L’émotion est vive à Goma et les condamnations se multiplient au lendemain de la frappe de drones qui a touché un quartier résidentiel de la ville, situé dans la province du Nord‑Kivu et occupé depuis plus d’un an par l’AFC/M23. L’attaque, survenue mercredi 11 mars, a coûté la vie à trois personnes, dont une employée des Nations Unies travaillant pour l’UNICEF, suscitant une onde de choc en RDC comme à l’international.
De nombreux dirigeants dénoncent des violences indiscriminées, rappellent l’obligation de protéger les civils et exigent le respect du droit international humanitaire.
Emmanuel Macron : “Protéger les humanitaires est une obligation absolue”
En tête des réactions, le président français Emmanuel Macron s’est exprimé avec fermeté.

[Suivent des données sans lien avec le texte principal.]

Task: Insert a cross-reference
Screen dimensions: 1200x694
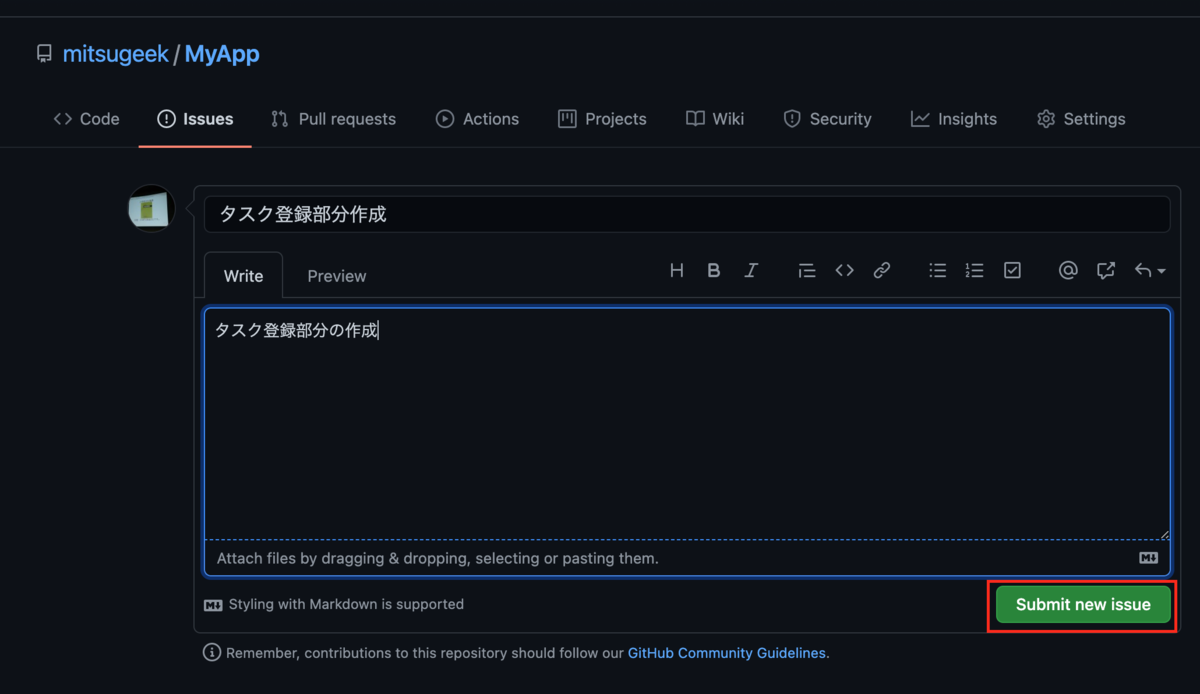Action: [x=1104, y=270]
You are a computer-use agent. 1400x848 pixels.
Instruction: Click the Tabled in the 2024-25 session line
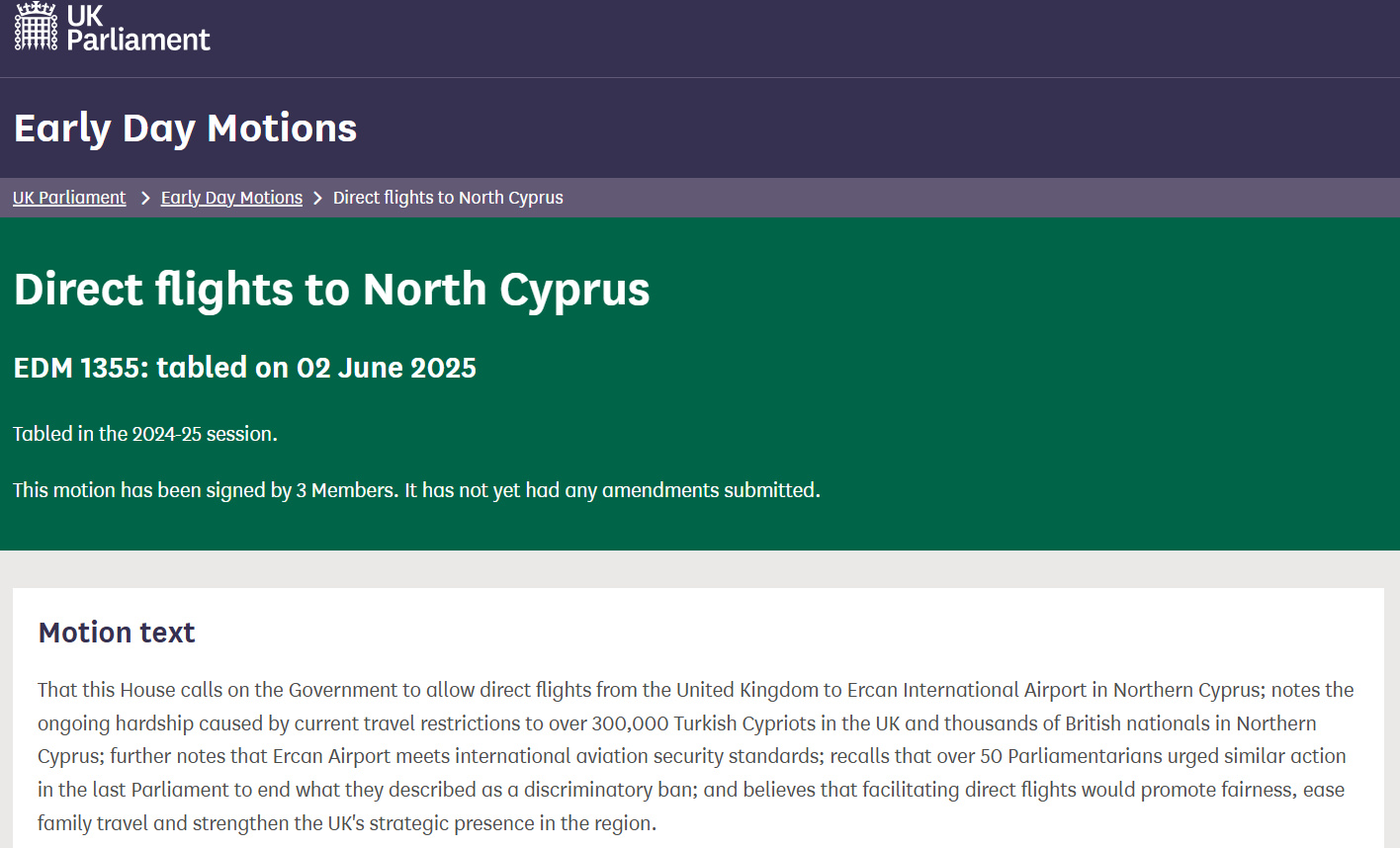tap(145, 434)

La victime onusienne étant de nationalité française, le chef de l’État a appelé au respect strict du droit international humanitaire et à la protection du personnel engagé pour sauver des vies.

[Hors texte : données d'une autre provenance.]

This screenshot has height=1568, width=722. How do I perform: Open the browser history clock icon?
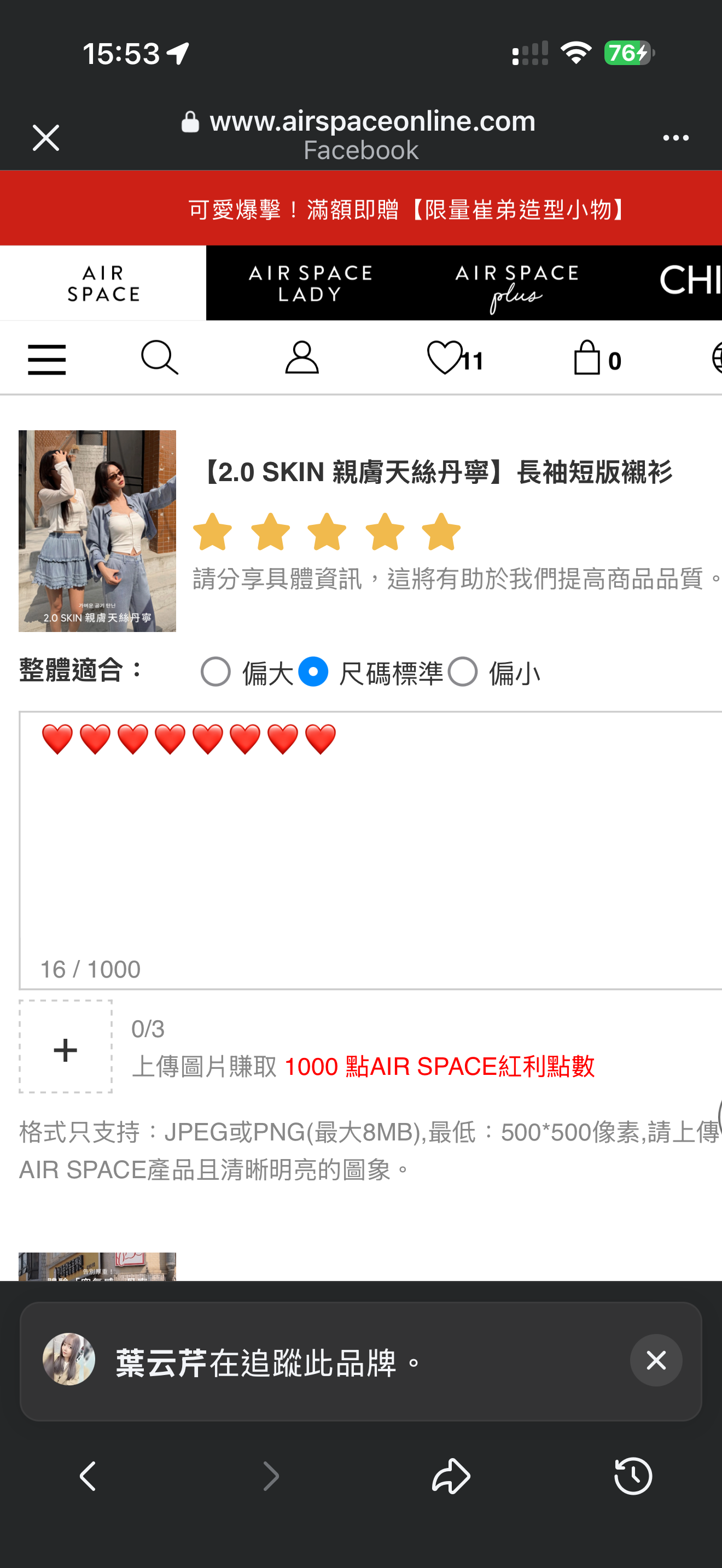633,1476
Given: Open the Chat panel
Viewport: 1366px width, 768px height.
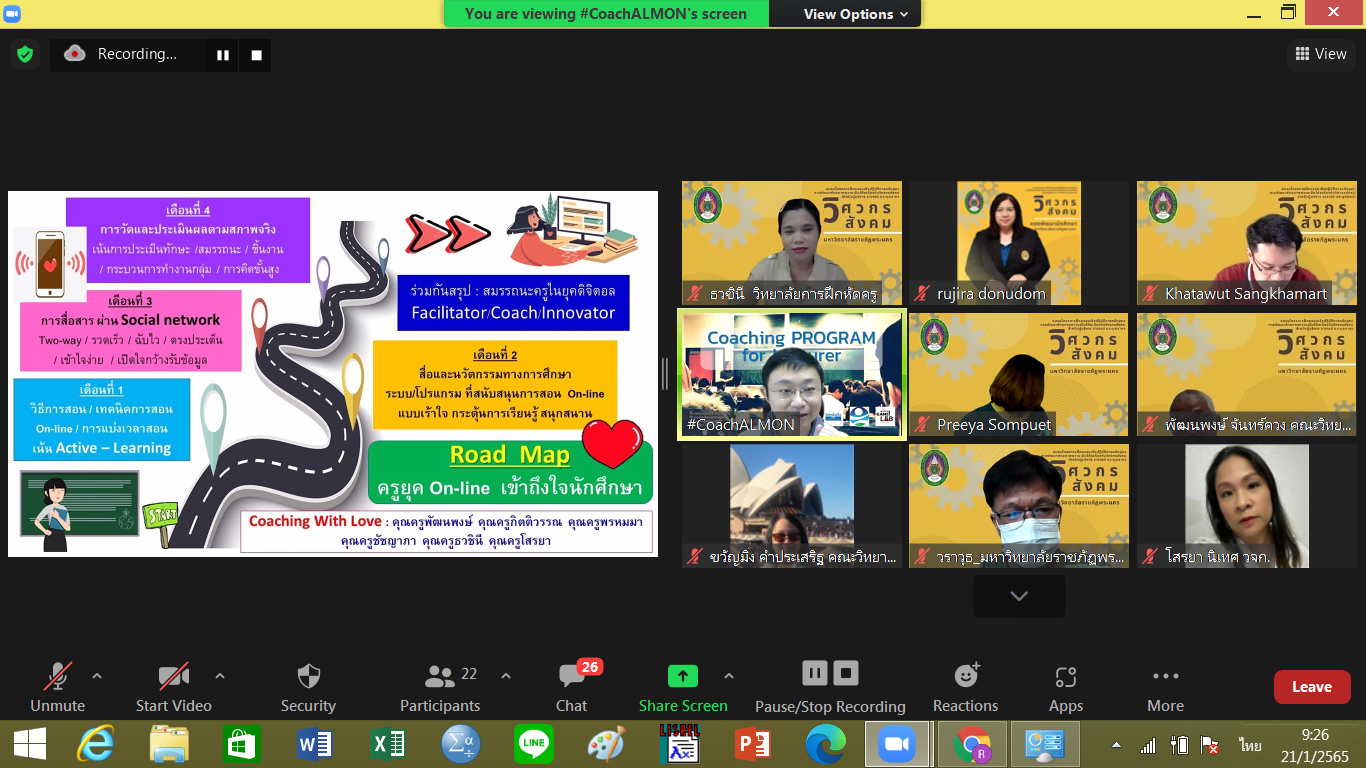Looking at the screenshot, I should coord(572,686).
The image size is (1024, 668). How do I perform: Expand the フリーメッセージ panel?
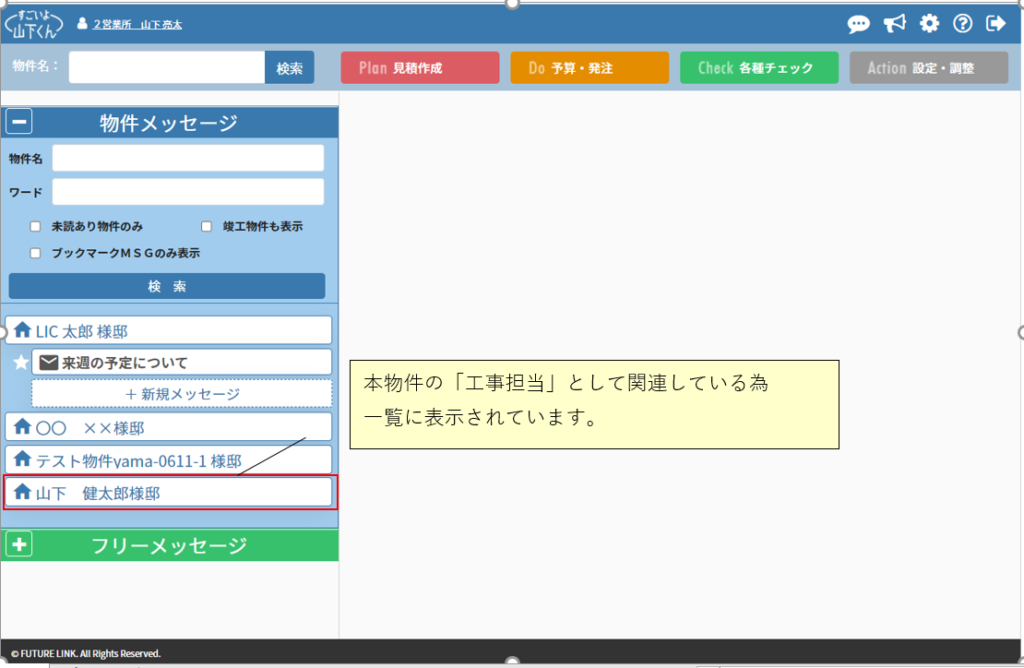(x=18, y=544)
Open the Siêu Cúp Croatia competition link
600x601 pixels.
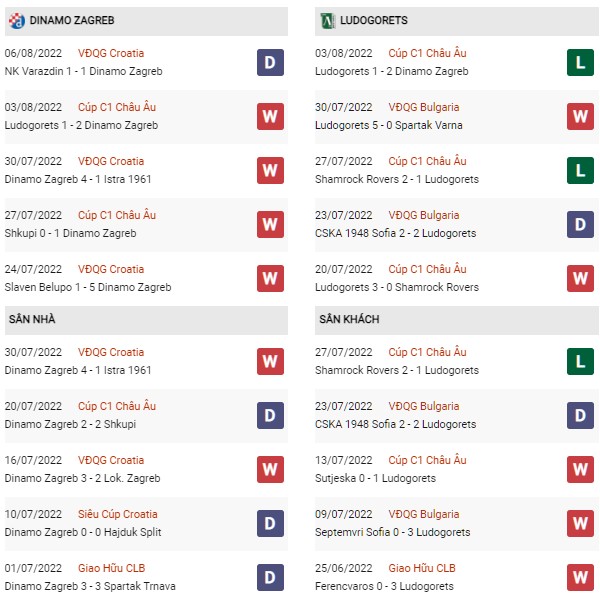(x=118, y=514)
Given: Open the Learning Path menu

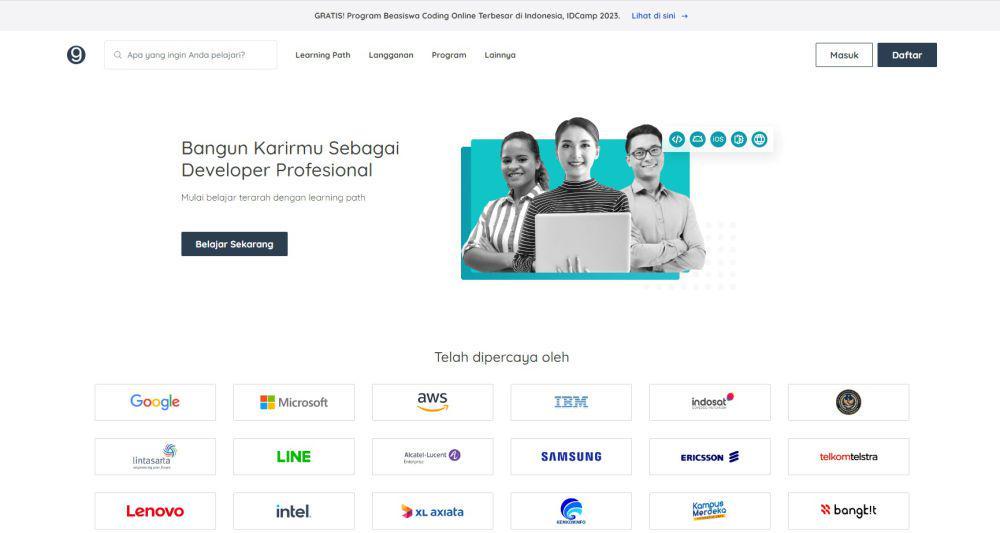Looking at the screenshot, I should pyautogui.click(x=323, y=55).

Il a insisté sur la nécessité de garantir la sécurité des humanitaires, dont la mission est essentielle dans les zones de conflit.
Les États‑Unis dénoncent des attaques « inacceptables » contre des civils
Du côté de Washington, le Bureau des affaires africaines du Département d’État a condamné une attaque qu’il juge inacceptable.
Les États‑Unis soulignent que ces frappes ne font qu’aggraver le bilan humain déjà dramatique dans l’est de la RDC et appellent toutes les parties au conflit à garantir la sécurité des civils et des travailleurs humanitaires.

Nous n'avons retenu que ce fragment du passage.